◆ **Work required**
Reproduce all the material verbatim, down to the last line.

◆ **Listed records**
______

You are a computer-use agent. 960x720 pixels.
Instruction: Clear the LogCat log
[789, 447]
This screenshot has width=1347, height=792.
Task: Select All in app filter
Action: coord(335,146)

______

◆ **Exercise answer**
You are a computer-use agent. 960x720 pixels.
Instruction: Clear the LogCat log
[789, 447]
This screenshot has width=1347, height=792.
Task: Select All in app filter
Action: coord(335,146)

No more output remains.